Sunday, March 9, 2008

Brick by Brick

Lego Star Wars has been a massive success in the videogame
market, but the Danish toy manufacturer has been making other serious
moves in the interactive space since 1999. Not only has
offered hundreds of games since it was launched over ten years ago, but
the company has also released Lego Digital Designer, a free tool
allowing users to create and build online using digital bricks.

It's this computer-aided design project that has eventually grown
to become Lego Universe, the massively multiplayer online game being
developed by Lego and North American studio NetDevil. Here, Lego's
director of business development Mark Hansen discusses combining the
physical with the virtual to create what could be one of the most
intriguing and unique approaches to the MMO market.

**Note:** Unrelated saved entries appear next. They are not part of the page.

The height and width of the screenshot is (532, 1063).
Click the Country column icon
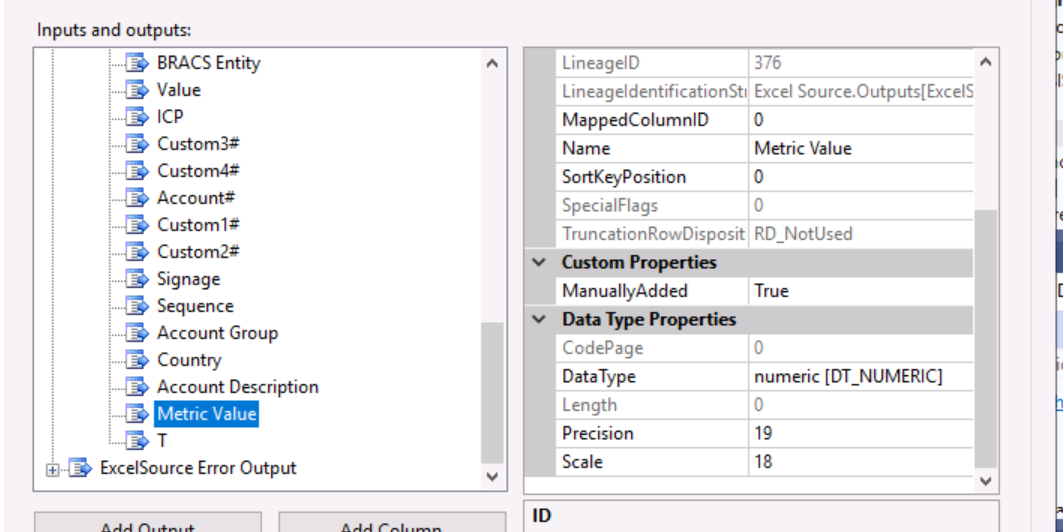(x=138, y=360)
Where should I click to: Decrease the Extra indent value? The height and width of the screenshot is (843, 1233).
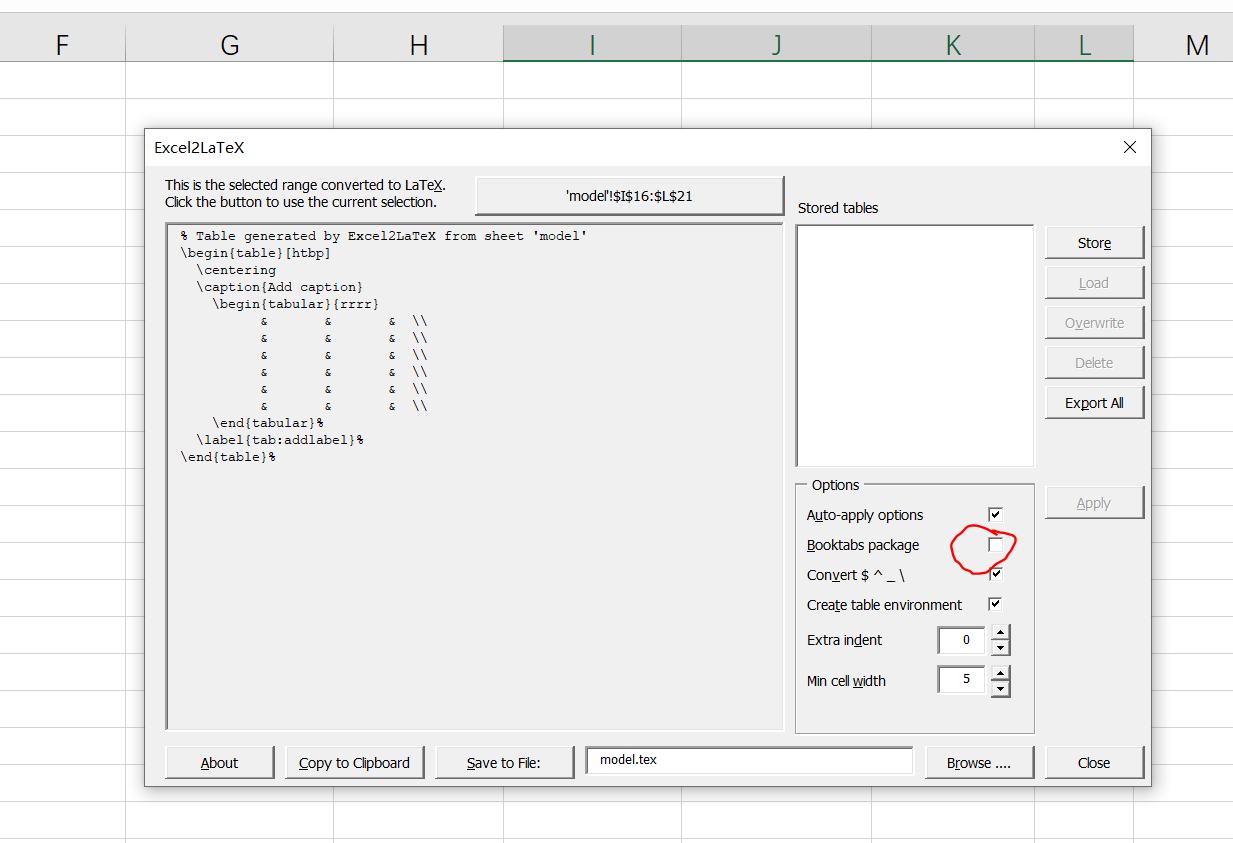coord(1000,647)
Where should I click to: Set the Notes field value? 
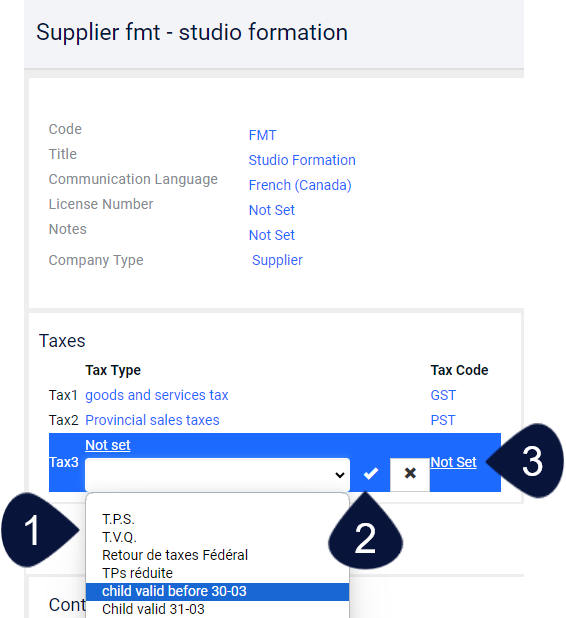click(x=272, y=235)
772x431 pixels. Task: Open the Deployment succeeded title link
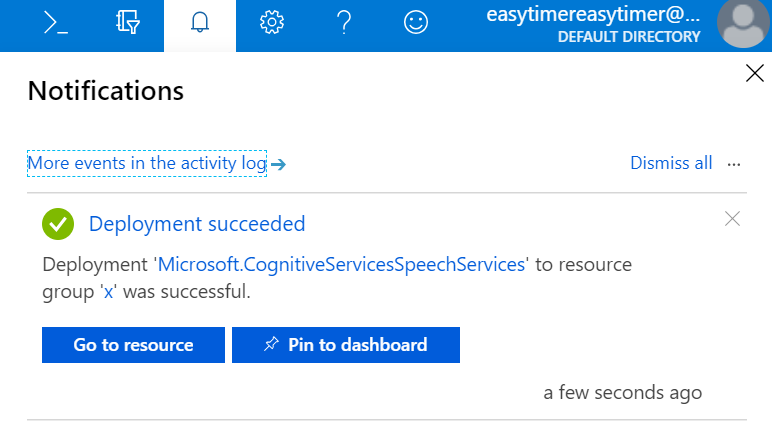tap(197, 224)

Why has Lego decided to enter the MMO market?

What's really unique now is that the technology is at a level where
we can get more than just a single child into a single-player game. Now
we're looking at getting a mass of children into an area to play and
interact with Lego. One reason for that is simply consumer demand –
kids have been asking us about playing online with Lego and their
friends. They see the space and the technology – things like Club
Penguin – and they want something like that. We see the uniqueness of
building a massively multiplayer online game to add on value to the
physical product that we have. When the child sits and plays on the
floor with an army and a castle and his Lego knights – that's what we
want to bring to the MMO experience, what's in the child's mind. It
needs to be alive, we can bring that dream alive.

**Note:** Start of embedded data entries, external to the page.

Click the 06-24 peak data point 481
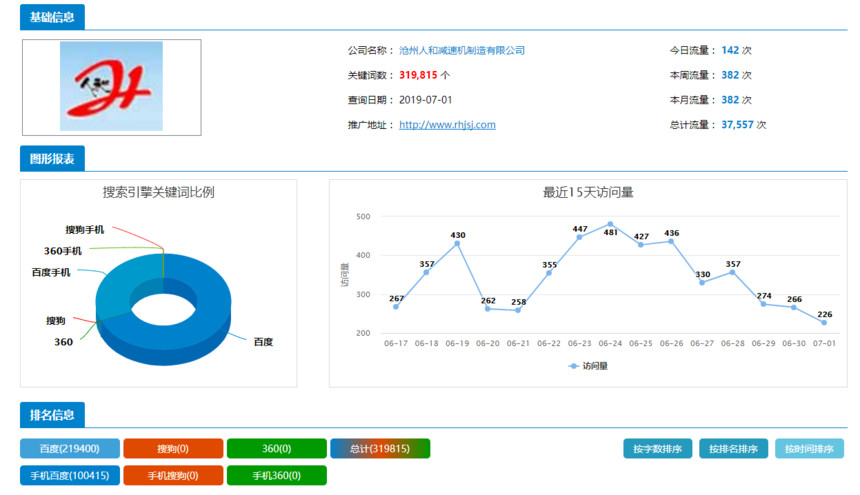 610,224
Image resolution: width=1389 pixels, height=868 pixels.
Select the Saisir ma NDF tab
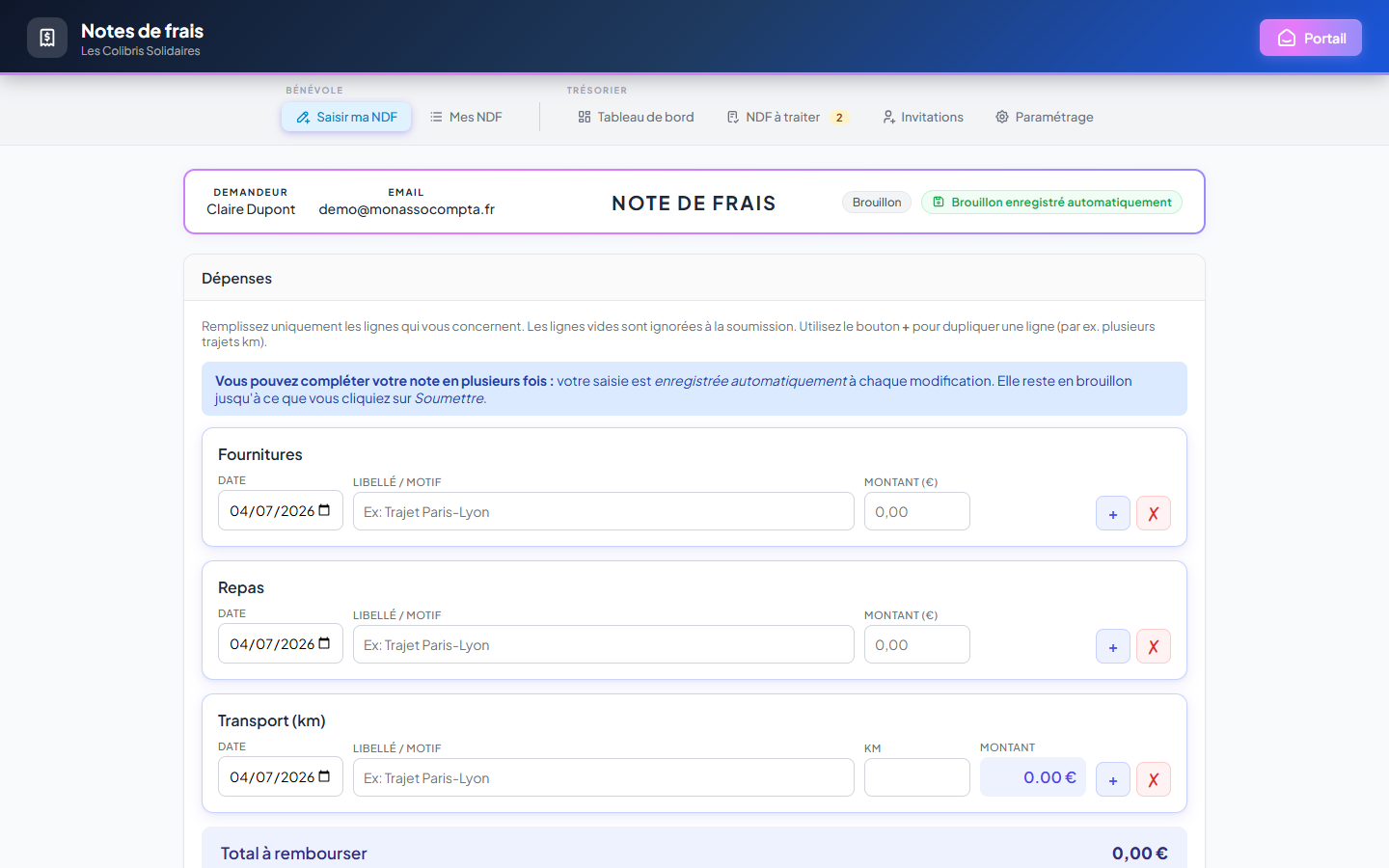(x=346, y=117)
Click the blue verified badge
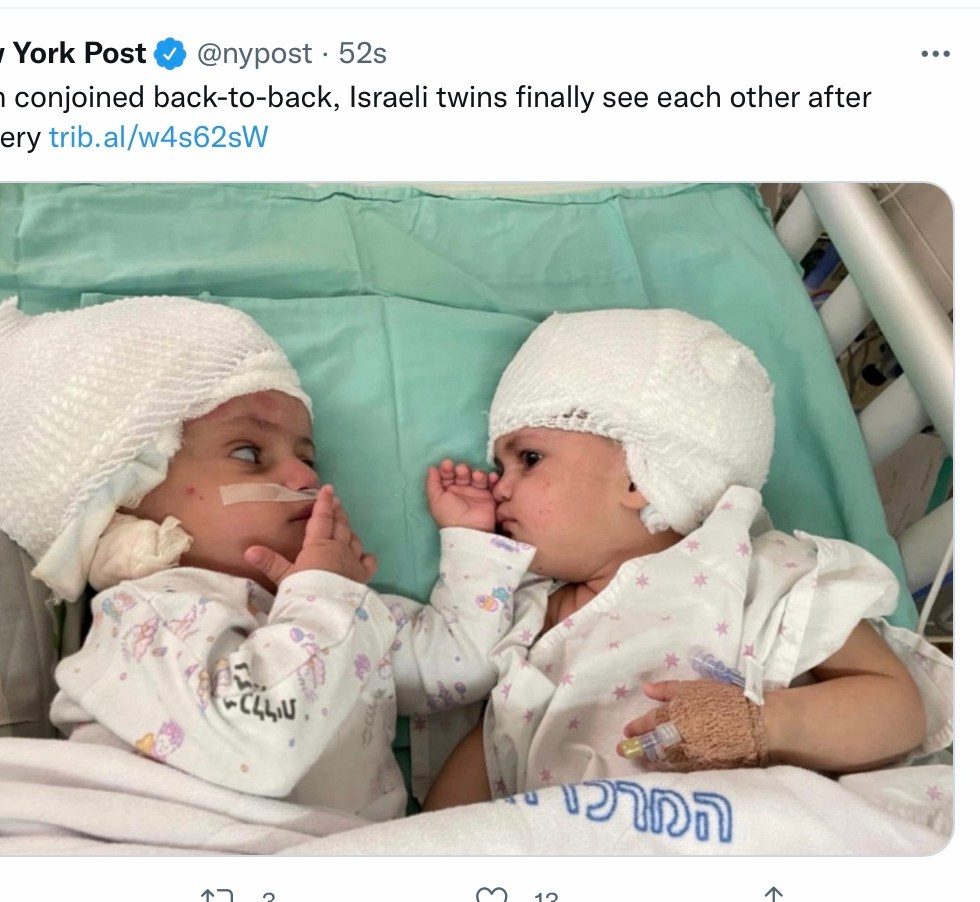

Are you concerned about the competition and the costs in the MMO
and social networking markets? If you're not competing directly with a
game like World of Warcraft then you will be competing with Habbo Hotel
or Club Penguin...

We're definitely aware of them but I think our game is a much more
unique offering, it's a different selling proposition, it's a more 3D
immersive world but it also builds onto our physical product which
really makes a difference. There is a lot of competition but the market
is also very big. It's not about cannibalising one product in order for
another to be successful, it's about adding to the market.